Posted on November 13, 2009 I Written By

John Lynn is the Founder of the HealthcareScene.com blog network which currently consists of 10 blogs containing over 8000 articles with John having written over 4000 of the articles himself. These EMR and Healthcare IT related articles have been viewed over 16 million times. John also manages Healthcare IT Central and Healthcare IT Today, the leading career Health IT job board and blog. John is co-founder of InfluentialNetworks.com and Physia.com. John is highly involved in social media, and in addition to his blogs can also be found on Twitter: @techguy and @ehrandhit and LinkedIn.

I’ve previously written about chart disposal after an EMR implementation and the concept of “thinning your paper chart for scanning into an EMR.” Because of those posts, one reader asked me about feedback on a list of what things should be included in the “thinned” paper chart.

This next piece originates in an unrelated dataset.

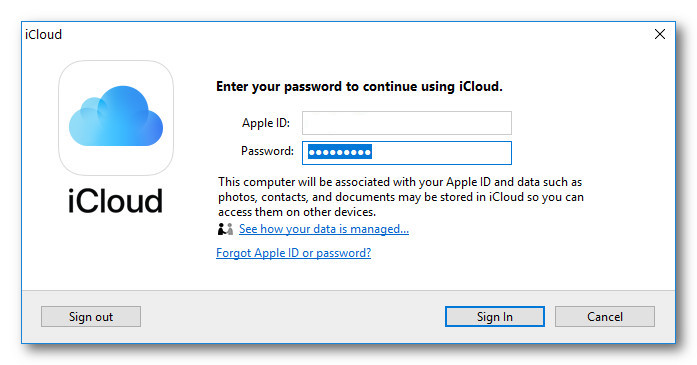This screenshot has height=365, width=697.
Task: Close the iCloud dialog with X
Action: [x=660, y=34]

Of course, my first reaction was to tell them to ask the doctors. Each doctor/specialty/clinic is unique and so every one of those would have their own list of what they thought was important. However, I also said I’d post their list on here for people to take a look at and provide feedback on things that shouldn’t be on the list or things that might be missing from this list. So, check out this list and I’d love to hear feedback on it in the comments:

Paper Chart to EMR Scanning List (in no particular order):
Birth records, Nursery, NICU, State Screen, Type/cross.
Growth Charts front and back.
Immunization record (multiples may exist, scan all).
Master Problem List.
Chronic/incidental/PRN medications.
Allergies/sensitivities.
All prior well child checks.
School/Scout/etc PE’s.
All acute visits if chronically ill, otherwise do not include uncomplicated CCD.
All special evaluations (ADHD/Feeding/Nutrition etc done in house).
All referral and specialists’ consults/findings.
Family History if known. Adoption may prohibit this.
City water vs well water.
Lab reports – baselines and all if chronic medical issues.
All diagnostic imaging reports.
Insurance history.
Demographic sheet/all address changes.
All legal documents – custody/state/adoption/POA/living will etc.

A look at this list makes me think about what types of things might be useful when exchanging patient records electronically. Seems like the concept of thinning the chart and exchanging data might be worth considering together.